TO-DO LIST ->
**A)** According to the operating expenses passage, when did the Flywheel Digital acquisition close?
**B)** Carry on the operating expenses passage from its last sentence.

SOURCE ->
— Begin —

Occupancy and other costs for 2022 increased $20.4 million year-over-year, primarily due to an increase in general office expenses and other costs, resulting from the return of our workforce to the office, partially offset by lower rent and other occupancy costs.

Operating Expenses - Selling, General & Administrative Expenses

SG&A expenses primarily consist of third-party marketing costs, professional fees, and compensation and benefits and occupancy and other costs of our corporate and executive offices, including group-wide finance and accounting, treasury, legal and governance, human resource oversight and similar costs. SG&A expenses for 2023 compared to 2022 increased by $15.2 million, primarily as a result of higher professional fees in connection with our acquisition activity during the year, including the Flywheel Digital acquisition, which closed in January 2024. SG&A expenses for 2022 compared to 2021 were flat.

— End —

PROVIDED MATERIAL ->
— Begin —

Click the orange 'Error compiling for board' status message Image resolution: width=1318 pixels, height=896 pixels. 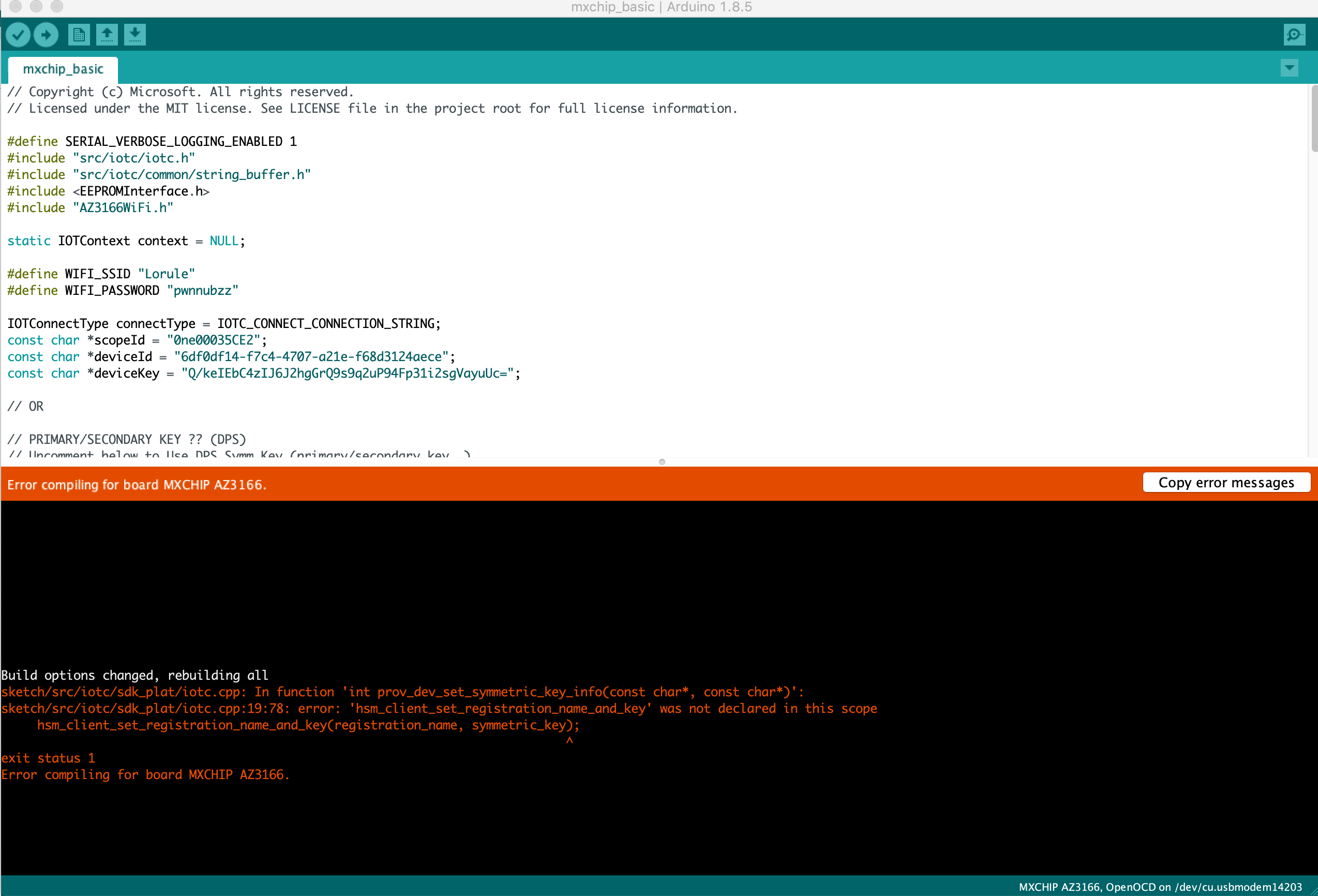point(137,484)
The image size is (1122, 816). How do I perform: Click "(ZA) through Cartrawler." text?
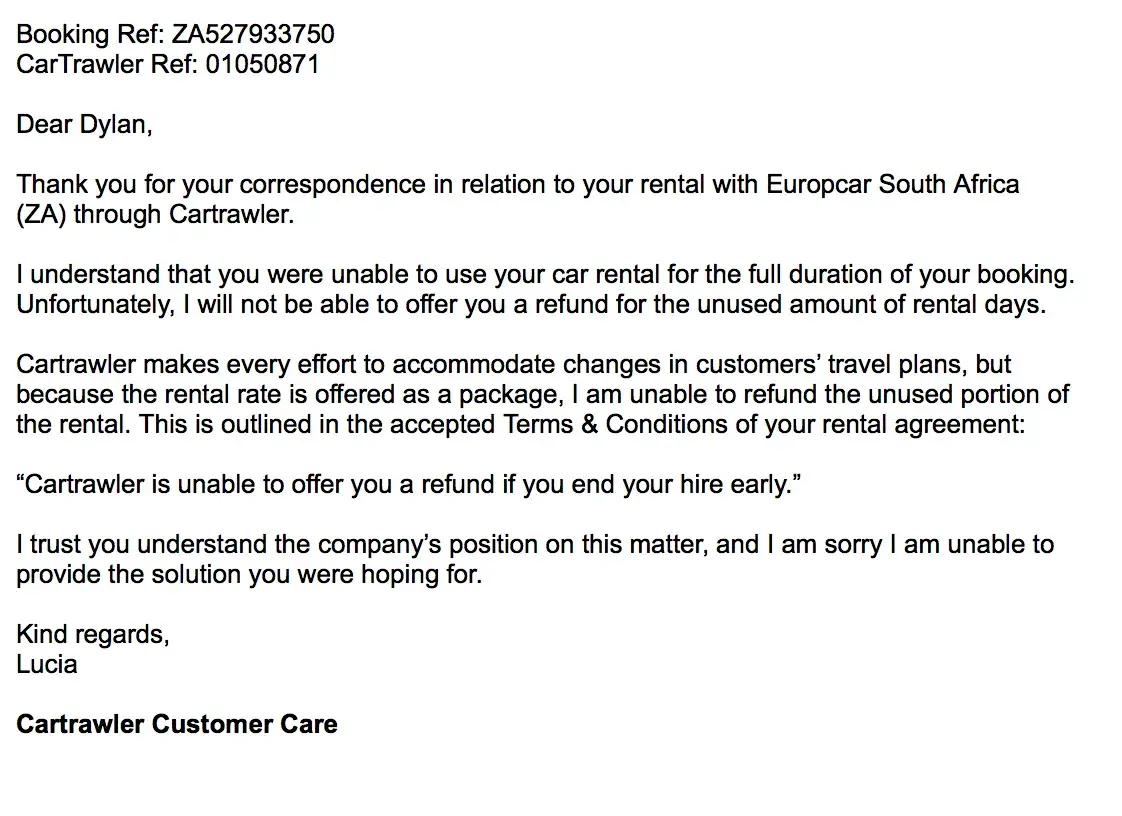155,215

— End —

ANSWERS TO THE EXERCISES ->
**A)** January 2024

**B)**
Operating Income

2023 vs. 2022

Operating income for 2023 compared to 2022, increased $21.4 million to $2,104.7 million, and operating margin decreased to 14.3% from 14.6%. EBITA decreased $21.4 million to $2,185.0 million, and EBITA margin decreased to 14.9% from 15.1%. In 2023, the effect of the real estate and other repositioning costs, the gain on disposition of subsidiaries (see Notes 13 and 14 to the audited consolidated financial statements) and acquisition transaction costs, reduced both operating income and EBITA by $127.2 million, and reduced operating margin by 0.9% and EBITA margin by 0.8%. Operating income and EBITA in 2022 included a reduction of $113.4 million related to the war in Ukraine (see Note 15 to the consolidated financial statements), which decreased both operating margin and EBITA margin by 0.8%.

2022 vs. 2021

Operating income decreased $114.6 million to $2,083.3 million, operating margin decreased to 14.6% from 15.4%, and EBITA margin decreased to 15.1% from 15.9%. Operating profit, operating margin and EBITA margin for 2022 were negatively impacted by the $113.4 million charges arising from the effects of the war in Ukraine. Operating profit, operating margin and EBITA margin for 2021 were favorably impacted by the $50.5 million gain recorded in connection with dispositions in the Advertising & Media discipline.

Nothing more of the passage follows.